Stata The Stata listserver
[Date Prev][Date Next][Thread Prev][Thread Next][Date index][Thread index]

Re: st: one/two-site competitive binding ado


From   Joseph Coveney <jcoveney@bigplanet.com>
To   Statalist <statalist@hsphsun2.harvard.edu>
Subject   Re: st: one/two-site competitive binding ado
Date   Tue, 22 Apr 2003 02:32:20 +0900

David Airey was asking about the ability of Stata to implement nonlinear curve fitting for 
selected nonlinear functions of interest to pharmacologists.  I had posted that Stata has 
-nl- and -ml- that would be helpful in this regard, and that -ml- has certain advantages, 
for example, the -cluster()- option.  He replied,

-------------------------begin excerpt from post---------------------------------

Thanks for this information. I'll likely give one of these equations a 
whirl to compare results. Others in the lab uses Motulsky's GraphPad 
prism because it's easy to use and the documentation is well done if 
full of typos. Be nice to have extended capabilities present in Stata 
that are not present in Prism.

 From what I can tell, Prism 3.0 has several built in (and modifiable) 
classic equations, such as:

1. one site binding (hyperbola)

Y = Bmax * X
     --------
     Kd + X

two site binding

Y = Bmax1 * X   Bmax2 * X
     --------- + ---------
     Kd1 + X     Kd2 + X

2. sigmoidal dose-response

              (top - bottom)
Y = bottom + --------------------
              1 + 10^(logEC50 - X)

3. sigmoidal dose-response (variable slope)

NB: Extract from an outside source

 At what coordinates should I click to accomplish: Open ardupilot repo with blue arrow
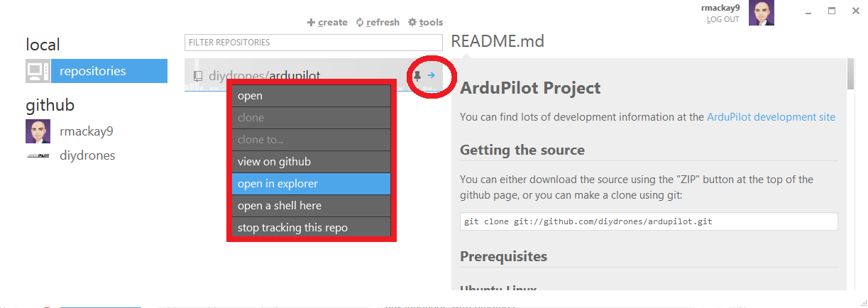click(432, 75)
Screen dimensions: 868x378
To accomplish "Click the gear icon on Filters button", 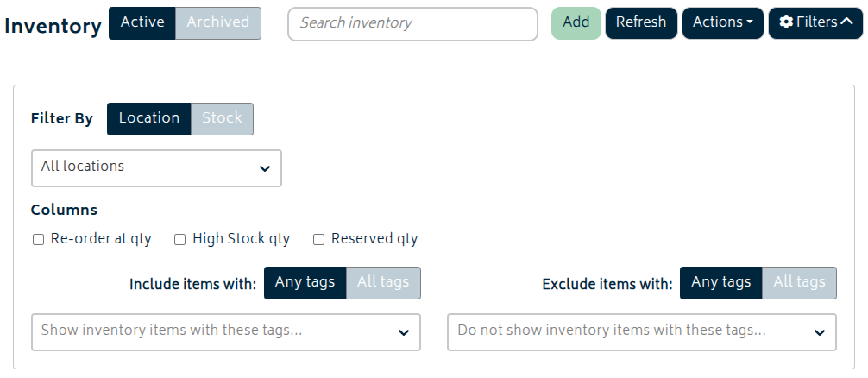I will [786, 22].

              (top - bottom)
Y = bottom + ------------------------------
              1 + 10^(logEC50 - X)*hillslope


4. one site competition

              (top - bottom)
Y = bottom + --------------------
              1 + 10^(X - logEC50)

5. two site competition
                                fraction_1              1 - fraction_1
Y = bottom + (top - bottom) *( --------------------- + -------------------- )
                                1 + 10^(X-logEC50_1)    1 + 10^(X-logEC50_2)

and a few others:

6. boltzmann sigmoid

7. one phase exponential decay

8. two phase exponential decay

9. one phase exponential association

10. two phase exponential association

11. exponential growth

12. power series

13. polynomial equations


-------------------------end excerpt from post----------------------------------

A couple of items from the list, for example, the exponential decay and association 
functions (Nos. 7 through 11), might already be programmed for -nl-; there is a suite of 
exponential functions for -nl- that ship with Stata.  It looks as if all of the functions 
through Number 11 would be easy to implement with -nl- if they're not already 
available.  The last two, I believe, are currently implemented or served in various ways 
in Stata, for example, in -boxcox-, -fracpoly-, -boxtid- and -bspline-.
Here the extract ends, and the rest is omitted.